Les effets de la dette ont été ressentis de la même manière dans le Sud. La récession induite par le COVID a contraint de nombreux pays en développement à contracter davantage de prêts, ce qui a davantage alourdi leur dette. Selon la Banque mondiale, le fardeau de la dette de plus de 70 nations à faible revenu a augmenté d’un taux record de 12 % pour atteindre 860 milliards USD en 2020. En 2022, les pays les plus pauvres devront encore payer 35 milliards USD au titre du service de la dette bilatérale et privée, soit une augmentation de 45 % par rapport à 2021. Bien que la plupart des pays aient réagi à la COVID-19 en s’endettant, l’effet paralysant de cette stratégie d’adaptation sera surtout ressenti par le monde en développement. De nombreux pays d’Afrique, d’Amérique latine et certains pays du Moyen-Orient paient habituellement plus de 10 % d’intérêts sur leurs emprunts, alors que les nations plus riches peuvent payer 1 % ou moins.

En septembre 2021, une étude menée par les Pathfinders for Peaceful, Just and Inclusive Societies a révélé que plus de 100 pays risquaient de subir un assainissement budgétaire sévère d’ici le milieu des années 2020, ce qui se traduira probablement par de nouvelles réductions des dépenses sociales. Pris au piège dans ce cycle de la dette, les pays en développement continueront à privilégier le service de la dette au détriment des services publics, tandis que les conditionnalités des prêts continueront à provoquer un nouveau déclin économique et une perte d’autonomie nationale. Dans le contexte de crises multiples et croisées telles que la pandémie de COVID-19, la catastrophe climatique, les crises de la démocratie et les catastrophes naturelles, la nécessité d’annuler la dette est plus urgente que jamais. Cependant, les efforts en ce sens sont au point mort.

En novembre 2020, le G20 a lancé le Cadre commun, un programme de réduction de la dette visant à réorganiser la dette des pays en danger de défaillance. Cependant, le Réseau européen pour la dette et le développement a averti que l’initiative n’a pas réussi à obtenir l’annulation de la dette, et qu’elle obligera finalement les pays dans le besoin à mettre en œuvre des mesures d’austérité douloureuses pour répondre aux créances impayables des créanciers. Pire encore, le G20 n’a pas exigé la participation obligatoire du FMI, de la Banque mondiale et d’autres banques multilatérales de développement, ainsi que du secteur privé – dont la part des dettes extérieures des pays à revenu faible et moyen inférieur est passée de 25 % en 2010 à 47 % en 2018 – aux efforts d’allégement de la dette. Plus d’un an plus tard, aucun progrès n’a été réalisé. Seuls trois des quelque 70 pays éligibles ont fait acte de candidature ; l’Éthiopie en a vu sa note de crédit abaissée.

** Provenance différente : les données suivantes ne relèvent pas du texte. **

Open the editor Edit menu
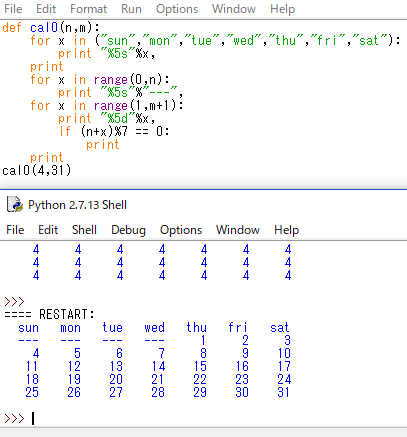 tap(46, 9)
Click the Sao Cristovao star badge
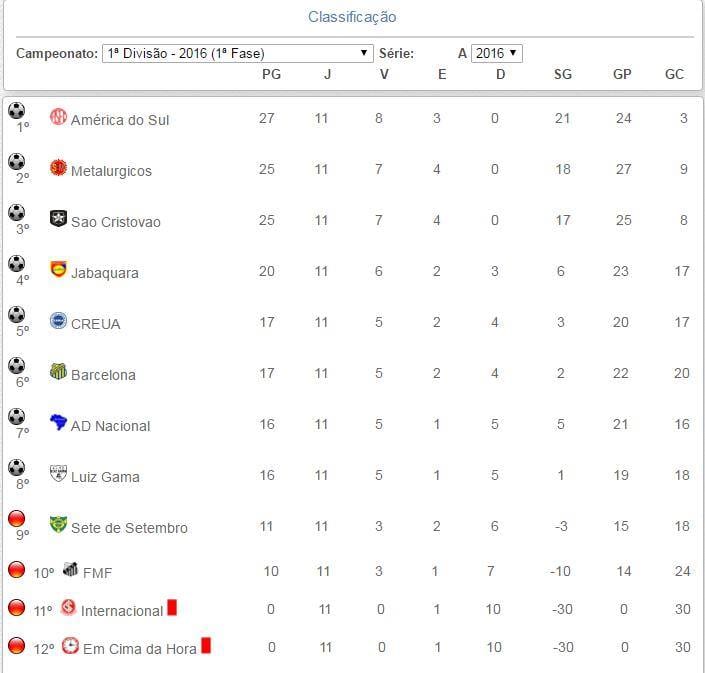The width and height of the screenshot is (705, 673). click(58, 219)
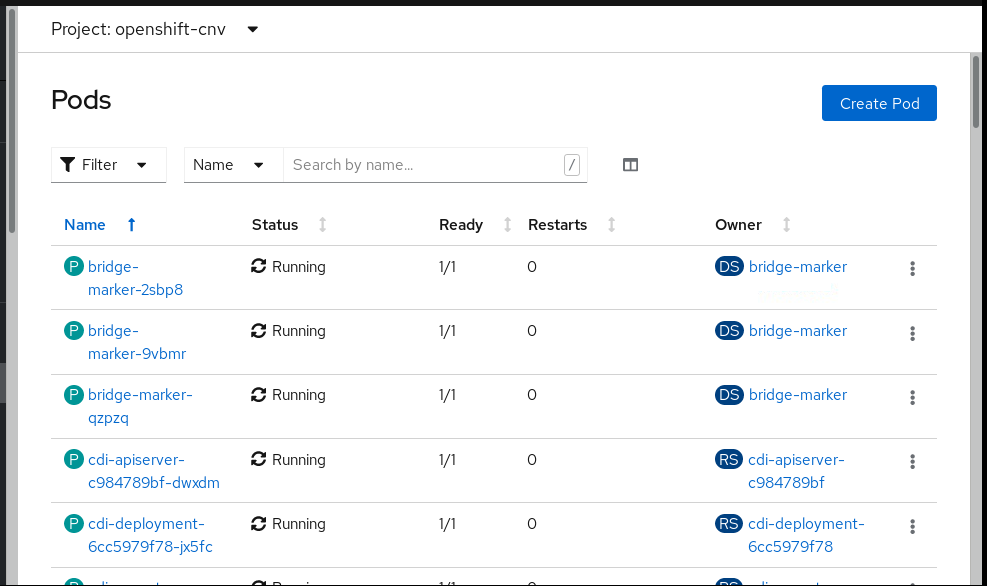This screenshot has height=586, width=987.
Task: Click the Status column sort icon
Action: click(322, 225)
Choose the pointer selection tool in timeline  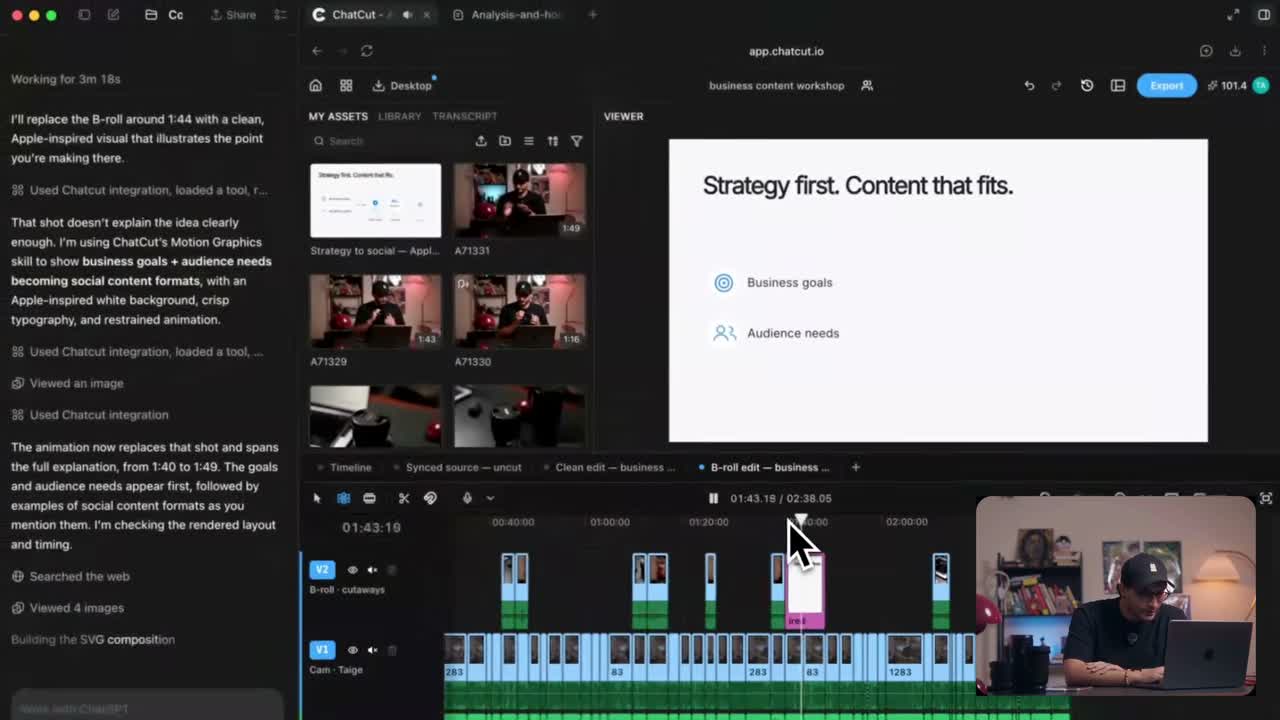point(317,498)
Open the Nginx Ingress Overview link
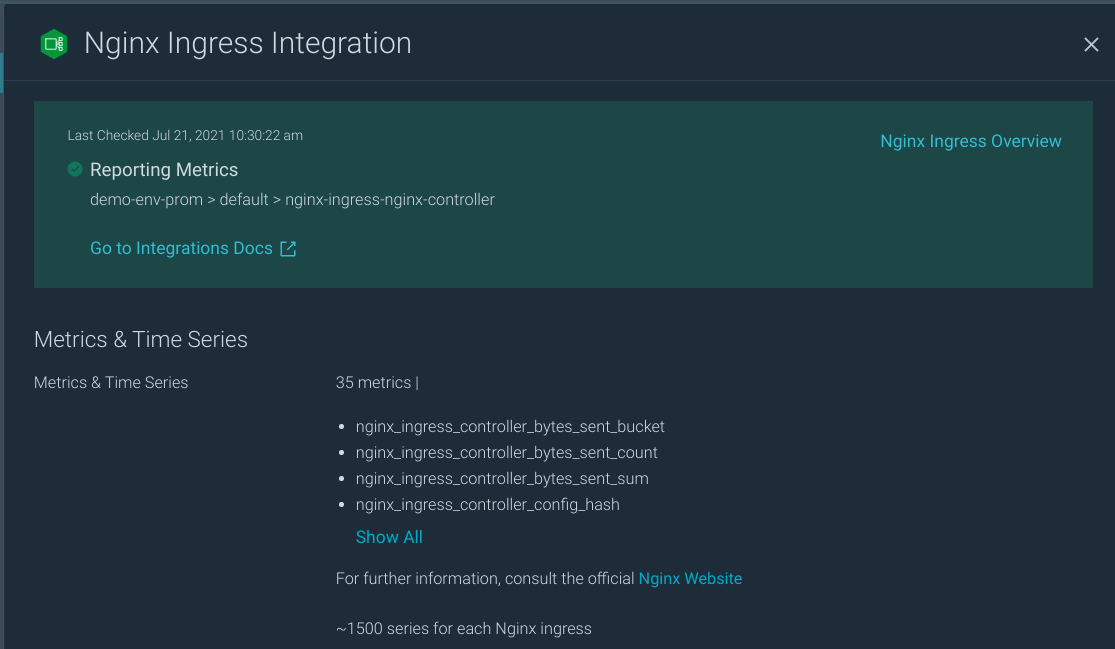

Une action plus ambitieuse est donc nécessaire pour briser ce cycle néfaste de l’endettement, notamment par des annulations et des restructurations étendues de la dette d’une manière qui n’entrave pas la capacité des bénéficiaires à développer des services publics solides. Les pays qui ont le plus de contrôle sur les IFI doivent se plier à cette réalité et donner à ces institutions les moyens de jouer un rôle de premier plan dans ce processus, notamment en abandonnant les conditionnalités des prêts qui favorisent l’austérité. Le secteur privé a clairement fait savoir qu’il ne participerait pas volontiers aux efforts d’allègement de la dette : de mai 2020 à décembre 2021, un seul créancier privé a pris part à une initiative du G20 visant à suspendre temporairement les remboursements de la dette pendant la pandémie de COVID-19. Des mécanismes internationaux contraignants devraient donc être mis en place pour assurer sa participation obligatoire.  Pendant trop longtemps, la dette insoutenable a freiné le Sud. Il est temps de briser ce cycle.